At the end of 2014 Deutsche Bahn’s logistics subsidiary, Schenker Logistics, announced that it would seek damages of around $2.5 billion from air cargo carriers found guilty of operating a global price-fixing cartel. However, some of the airlines named in the lawsuit have now filed motions to dismiss the action, citing that the statute of limitations applies, that the time allowed has expired, and that the lawsuit is not for the jurisdiction of the US Court as Schenker was merely ‘forum shopping’.
 
Several air cargo carriers were found guilty of conspiring to fix fuel and security surcharges between 1999 until 2006. Schenker filed a complaint against Air France, KLM, Martinair, Cargolux, Qantas, SAS and All Nippon Airways. As these companies coordinated surcharge pricing for shipments to, from and within the US, Schenker said the airlines violated US antitrust laws. 
 
A number of the US air cargo carriers are making settlement agreements with individual claimants and class action plaintiffs to avoid protracted civil lawsuits. Schenker said it had agreed settlements with some carriers, but had opted out of the agreements with the named defendants. 

Now however, All Nippon Airways and Cargolux have asked the district court to dismiss the action under forum non conveniens – a common law doctrine whereby courts may refuse to take jurisdiction over matters where there is a more appropriate forum available to the parties involved – under the Second Circuit’s precedent in ‘Capital Currency Exchange NV vs. National Westminster Bank PLC’.
 
The defendants are arguing that Schenker is a foreign corporation that only chose the US for its treble damages, whereas Germany is a better alternative forum, especially considering that Schenker is owned by the German government, and many witnesses are located in Europe. 

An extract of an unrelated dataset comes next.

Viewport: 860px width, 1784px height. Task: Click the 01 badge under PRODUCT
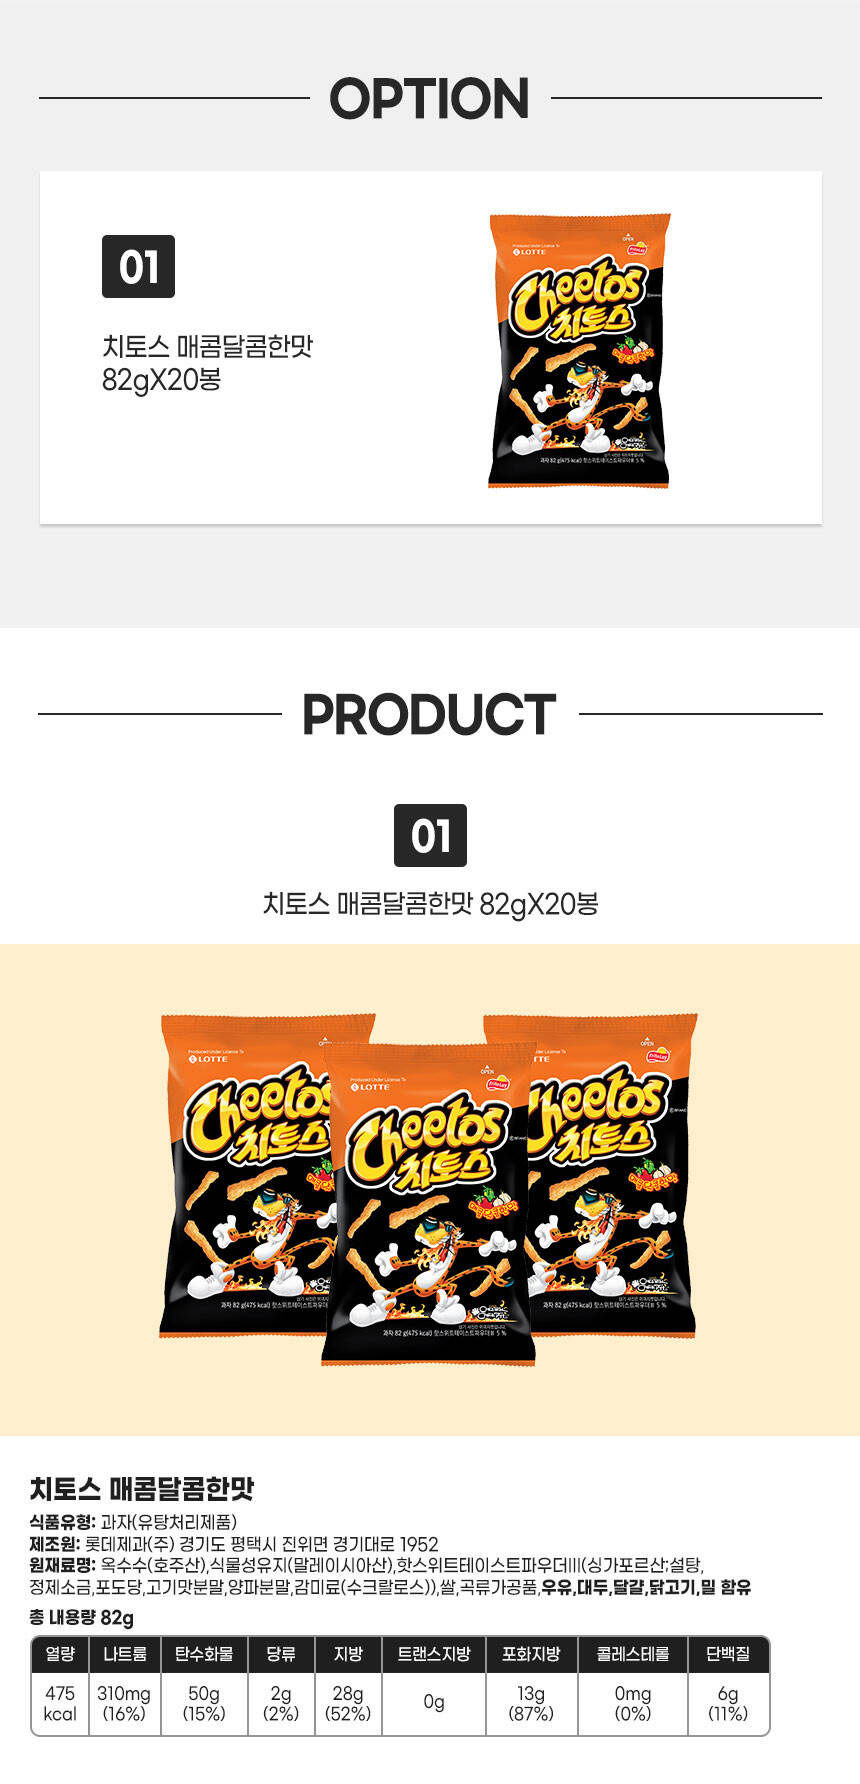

Schenker filed a lawsuit in Germany in December 2013, alleging that defendants Deutsche Lufthansa, British Airways, Singapore Airlines, Swiss Airlines, Cargolux, SAS, Air Canada, Cathay Pacific, Japan Airlines, LAN Airlines and Qantas were involved in the same conspiracy affecting airfreight shipments worldwide.
 
Air France filed a motion to dismiss the case in the US at the end of last year, instead suggesting that it should be heard in Amsterdam. However, Schenker asked this request to be denied. Meanwhile, Qantas has now also filed a motion to dismiss the lawsuit, citing that Schenker had filed its claims after the Clayton Act’s four-year statute of limitations had expired. The company is arguing that Schenker should have been aware of its claims back in 2006, but failed to file a complaint before June 1st 2014. 
 
The case in Cologne
 
According to German media, Robert Bosch, Kuehne + Nagel, and Panalpina are also joining the antitrust lawsuit against the cargo airlines, with the possibility that even more could join soon.

With the additional parties, the damage claim in Germany is now at €2bn, with an additional €900m for interest payments.